Right before the bankruptcy issues by Acclaim, Lisa Mason of Game Informer gave the beta version of the game a score of 5.75 out of 10 in its October 2004 issue, stating that it "falls to the lower end of the goodness scale. [...] Depending on what I am doing, I yearn for any of the more-polished (and more playable) racing titles that it tries to emulate. Juiceds particular mix of sim and arcade racing is best summed up as a failed experiment." After the THQ acquirement and redevelopment of the game, however, Mason raised the rating to 7 out of 10 in her Second Opinion in the magazine's July 2005 issue, calling it "an exponentially better game than it was when I reviewed it many months ago. Does that mean that it's a super awesome, edge of your seat thrill ride? Not so much, but it does have its charms and is a nicely varied street racer." Matthew Kato of the same publisher agreed, giving the game a better score of 7.5 out of 10 and saying that it "certainly has the makings of an average street racer, with lots of customisables and affected street appeal."

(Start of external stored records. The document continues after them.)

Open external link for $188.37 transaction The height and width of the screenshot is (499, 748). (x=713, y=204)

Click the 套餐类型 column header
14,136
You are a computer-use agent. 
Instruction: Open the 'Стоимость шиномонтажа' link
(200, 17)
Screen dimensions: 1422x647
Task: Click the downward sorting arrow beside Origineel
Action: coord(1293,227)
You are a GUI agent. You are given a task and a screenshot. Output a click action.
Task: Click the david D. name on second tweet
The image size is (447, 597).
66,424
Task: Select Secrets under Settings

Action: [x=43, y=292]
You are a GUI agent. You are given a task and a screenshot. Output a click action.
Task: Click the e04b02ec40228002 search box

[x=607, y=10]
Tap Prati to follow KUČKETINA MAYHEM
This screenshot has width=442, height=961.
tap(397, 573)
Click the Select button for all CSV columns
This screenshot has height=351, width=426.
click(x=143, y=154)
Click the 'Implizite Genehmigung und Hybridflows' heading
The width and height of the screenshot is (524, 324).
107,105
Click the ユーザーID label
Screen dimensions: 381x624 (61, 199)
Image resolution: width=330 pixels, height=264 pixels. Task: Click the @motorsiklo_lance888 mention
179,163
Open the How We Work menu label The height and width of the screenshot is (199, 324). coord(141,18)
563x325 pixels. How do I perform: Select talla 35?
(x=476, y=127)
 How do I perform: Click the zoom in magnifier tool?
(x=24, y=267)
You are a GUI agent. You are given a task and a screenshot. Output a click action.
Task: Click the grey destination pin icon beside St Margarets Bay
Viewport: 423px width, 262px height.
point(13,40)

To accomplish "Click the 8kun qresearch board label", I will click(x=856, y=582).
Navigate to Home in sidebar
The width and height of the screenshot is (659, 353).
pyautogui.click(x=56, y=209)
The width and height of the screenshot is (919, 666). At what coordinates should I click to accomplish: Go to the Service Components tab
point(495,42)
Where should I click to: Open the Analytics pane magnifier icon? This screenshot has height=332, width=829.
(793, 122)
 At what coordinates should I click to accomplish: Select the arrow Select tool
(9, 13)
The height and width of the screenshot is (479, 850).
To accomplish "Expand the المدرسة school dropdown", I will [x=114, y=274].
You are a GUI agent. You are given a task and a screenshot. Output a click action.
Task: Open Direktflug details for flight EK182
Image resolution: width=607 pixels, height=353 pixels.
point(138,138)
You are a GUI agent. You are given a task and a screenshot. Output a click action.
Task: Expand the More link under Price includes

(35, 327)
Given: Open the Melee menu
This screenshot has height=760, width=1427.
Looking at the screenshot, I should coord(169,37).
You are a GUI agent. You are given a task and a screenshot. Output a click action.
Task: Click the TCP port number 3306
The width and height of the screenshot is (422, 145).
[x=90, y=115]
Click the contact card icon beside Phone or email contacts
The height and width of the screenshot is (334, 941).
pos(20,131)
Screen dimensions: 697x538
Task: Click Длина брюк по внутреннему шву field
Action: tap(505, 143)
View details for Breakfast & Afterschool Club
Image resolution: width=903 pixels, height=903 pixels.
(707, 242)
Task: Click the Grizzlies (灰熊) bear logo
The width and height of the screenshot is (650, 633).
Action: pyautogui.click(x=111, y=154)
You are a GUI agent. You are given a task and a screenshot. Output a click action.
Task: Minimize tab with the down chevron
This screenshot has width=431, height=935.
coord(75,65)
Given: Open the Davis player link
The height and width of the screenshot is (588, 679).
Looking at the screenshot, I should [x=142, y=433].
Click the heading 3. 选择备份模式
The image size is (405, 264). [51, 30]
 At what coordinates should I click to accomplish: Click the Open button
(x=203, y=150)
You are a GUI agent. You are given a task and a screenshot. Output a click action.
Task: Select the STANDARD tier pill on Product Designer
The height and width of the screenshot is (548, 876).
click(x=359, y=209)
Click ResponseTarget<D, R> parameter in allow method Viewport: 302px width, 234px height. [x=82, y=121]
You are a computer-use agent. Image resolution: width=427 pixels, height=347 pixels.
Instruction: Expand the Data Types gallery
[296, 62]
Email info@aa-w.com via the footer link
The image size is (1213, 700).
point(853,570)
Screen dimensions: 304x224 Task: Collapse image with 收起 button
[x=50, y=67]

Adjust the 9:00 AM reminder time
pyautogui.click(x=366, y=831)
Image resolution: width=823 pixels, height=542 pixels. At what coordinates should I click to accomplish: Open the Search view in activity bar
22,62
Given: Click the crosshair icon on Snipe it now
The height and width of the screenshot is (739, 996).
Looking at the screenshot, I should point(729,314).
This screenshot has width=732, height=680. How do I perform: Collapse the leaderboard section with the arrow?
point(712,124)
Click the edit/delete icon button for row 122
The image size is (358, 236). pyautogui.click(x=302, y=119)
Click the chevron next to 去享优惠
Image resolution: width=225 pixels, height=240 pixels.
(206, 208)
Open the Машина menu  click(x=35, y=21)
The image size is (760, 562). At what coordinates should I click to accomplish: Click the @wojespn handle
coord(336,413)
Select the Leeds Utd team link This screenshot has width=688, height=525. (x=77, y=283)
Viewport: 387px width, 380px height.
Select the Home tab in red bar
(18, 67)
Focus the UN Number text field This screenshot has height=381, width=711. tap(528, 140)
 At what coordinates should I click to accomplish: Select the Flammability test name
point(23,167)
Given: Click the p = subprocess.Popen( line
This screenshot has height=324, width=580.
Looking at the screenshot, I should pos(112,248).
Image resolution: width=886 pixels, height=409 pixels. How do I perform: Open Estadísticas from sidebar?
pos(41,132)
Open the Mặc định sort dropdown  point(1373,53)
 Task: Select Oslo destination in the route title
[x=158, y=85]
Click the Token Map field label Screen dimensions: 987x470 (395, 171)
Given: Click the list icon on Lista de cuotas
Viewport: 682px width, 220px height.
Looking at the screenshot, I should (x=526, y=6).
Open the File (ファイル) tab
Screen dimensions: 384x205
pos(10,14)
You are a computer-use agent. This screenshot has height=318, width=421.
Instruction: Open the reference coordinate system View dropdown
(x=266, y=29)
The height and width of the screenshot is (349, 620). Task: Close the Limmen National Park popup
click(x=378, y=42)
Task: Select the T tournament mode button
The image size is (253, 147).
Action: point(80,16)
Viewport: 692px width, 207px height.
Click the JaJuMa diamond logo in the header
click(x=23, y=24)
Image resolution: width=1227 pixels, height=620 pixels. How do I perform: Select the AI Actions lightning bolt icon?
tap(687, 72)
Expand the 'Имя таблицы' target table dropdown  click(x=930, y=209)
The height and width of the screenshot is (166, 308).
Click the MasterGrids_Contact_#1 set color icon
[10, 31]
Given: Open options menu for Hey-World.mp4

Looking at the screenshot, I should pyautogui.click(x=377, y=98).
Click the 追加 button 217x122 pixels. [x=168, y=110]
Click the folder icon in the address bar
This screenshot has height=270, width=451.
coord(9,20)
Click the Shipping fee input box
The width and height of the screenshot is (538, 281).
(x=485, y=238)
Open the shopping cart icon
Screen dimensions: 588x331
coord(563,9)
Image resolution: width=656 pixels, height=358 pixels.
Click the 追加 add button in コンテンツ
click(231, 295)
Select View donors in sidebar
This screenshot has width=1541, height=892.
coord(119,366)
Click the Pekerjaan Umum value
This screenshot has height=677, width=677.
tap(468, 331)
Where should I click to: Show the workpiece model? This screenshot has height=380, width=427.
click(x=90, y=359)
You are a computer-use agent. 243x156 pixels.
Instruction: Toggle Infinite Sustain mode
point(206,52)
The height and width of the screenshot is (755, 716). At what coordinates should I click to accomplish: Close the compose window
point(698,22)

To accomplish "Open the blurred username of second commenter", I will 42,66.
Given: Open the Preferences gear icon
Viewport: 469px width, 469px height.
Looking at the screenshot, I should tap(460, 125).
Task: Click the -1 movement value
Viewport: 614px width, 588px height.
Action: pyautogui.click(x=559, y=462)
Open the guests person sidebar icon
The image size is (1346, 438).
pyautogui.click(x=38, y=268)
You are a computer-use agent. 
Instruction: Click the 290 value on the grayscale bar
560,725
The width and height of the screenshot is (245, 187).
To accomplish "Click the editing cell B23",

The Times gave the game four stars out of five and stated, "The gameplay is varied enough to maintain interest, and its clutch of quirky distractions adds to the experience. After all its development setbacks, it's definitely worth a spin." The Sydney Morning Herald gave the PS2 version four-and-a-half stars out of five and said that it was "instantly approachable". Conversely, Playboy gave the same version 70%; likewise, Detroit Free Press gave the similar version two stars out of four, criticising the costly upgrades, but praising the musical selection that "features a nice mix of techno, rock and hip-hop." In Japan, Famitsu gave the same console version a score of one eight and three sevens for a total of 29 out of 40.

Aggregate scores
| Aggregator | Score |  |  |  |
| mobile | PC | PS2 | Xbox |
| GameRankings | 77% | 67% | 68% | 71% |
| Metacritic | N/A | 63/100 | 68/100 | 68/100 |

Review scores
| Publication | Score |  |  |  |
| mobile | PC | PS2 | Xbox |
| Edge | N/A | 6/10 5/10 (Beta) | 6/10 5/10 (Beta) | 6/10 5/10 (Beta) |
| Electronic Gaming Monthly | N/A | N/A | 6.83/10 | 6.83/10 |
| Eurogamer | N/A | N/A | N/A | 6/10 |
| Famitsu | N/A | N/A | 29/40 | N/A |
| Game Informer | N/A | N/A | 7.5/10 5.75/10 (Beta) | 7.5/10 5.75/10 (Beta) |
| GamePro | N/A | N/A | 3/5 | 3/5 |
| GameSpot | N/A | 6.1/10 | 6.3/10 | 6.3/10 |
| GameSpy | N/A | 3/5 | 3.5/5 | 3.5/5 |
| GameZone | N/A | N/A | 6.5/10 | 7.4/10 |
| IGN | N/A | 6/10 | 6.5/10 | 6.8/10 |
| Official U.S. PlayStation Magazine | N/A | N/A | 3.5/5 | N/A |
| Official Xbox Magazine (US) | N/A | N/A | N/A | 8.1/10 |
| PC Gamer (US) | N/A | 68% | N/A | N/A |
| Detroit Free Press | N/A | N/A | 2/4 | N/A |
| The Times | N/A | 4/5 | 4/5 | 4/5 |

== Sequels ==
In 2006, Juiced: Eliminator was released for the PlayStation Portable and mobile phones. Juiced 2: Hot Import Nights was released in 2007.